**SHORT PROBLEM:**
Count the lines in the records below that contain the word "Find". Reply with the number alone.

**SOURCE RECORDS:**
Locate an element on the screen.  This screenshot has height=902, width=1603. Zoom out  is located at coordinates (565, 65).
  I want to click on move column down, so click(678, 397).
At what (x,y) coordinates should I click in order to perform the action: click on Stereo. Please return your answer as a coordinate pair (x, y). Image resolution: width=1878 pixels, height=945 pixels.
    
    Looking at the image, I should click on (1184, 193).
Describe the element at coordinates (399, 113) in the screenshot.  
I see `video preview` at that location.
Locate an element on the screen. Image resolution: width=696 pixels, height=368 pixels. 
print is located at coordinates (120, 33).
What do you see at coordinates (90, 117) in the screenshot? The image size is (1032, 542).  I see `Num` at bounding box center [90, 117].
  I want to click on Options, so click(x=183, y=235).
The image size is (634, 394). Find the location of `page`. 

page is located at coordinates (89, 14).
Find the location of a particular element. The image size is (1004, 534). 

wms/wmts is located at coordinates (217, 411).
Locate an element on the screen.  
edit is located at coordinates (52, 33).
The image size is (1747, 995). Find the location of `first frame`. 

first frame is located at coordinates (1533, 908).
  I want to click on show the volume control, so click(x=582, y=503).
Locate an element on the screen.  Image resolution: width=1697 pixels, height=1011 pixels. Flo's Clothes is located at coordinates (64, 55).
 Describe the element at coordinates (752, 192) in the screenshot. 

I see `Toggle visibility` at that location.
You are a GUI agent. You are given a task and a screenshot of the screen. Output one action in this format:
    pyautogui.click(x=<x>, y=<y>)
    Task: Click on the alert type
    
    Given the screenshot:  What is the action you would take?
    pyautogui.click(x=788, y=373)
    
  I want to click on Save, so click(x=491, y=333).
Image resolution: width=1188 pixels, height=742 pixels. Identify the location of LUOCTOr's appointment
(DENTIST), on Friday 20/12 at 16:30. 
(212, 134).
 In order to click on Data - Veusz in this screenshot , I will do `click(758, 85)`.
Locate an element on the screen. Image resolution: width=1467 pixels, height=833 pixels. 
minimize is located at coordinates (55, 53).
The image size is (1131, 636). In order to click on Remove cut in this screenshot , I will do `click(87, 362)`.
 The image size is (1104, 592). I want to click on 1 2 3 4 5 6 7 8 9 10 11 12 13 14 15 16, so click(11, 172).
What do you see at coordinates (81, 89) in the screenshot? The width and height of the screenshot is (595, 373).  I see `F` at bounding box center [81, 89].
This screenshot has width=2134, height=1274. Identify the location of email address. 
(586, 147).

**FULL RESPONSE:**
3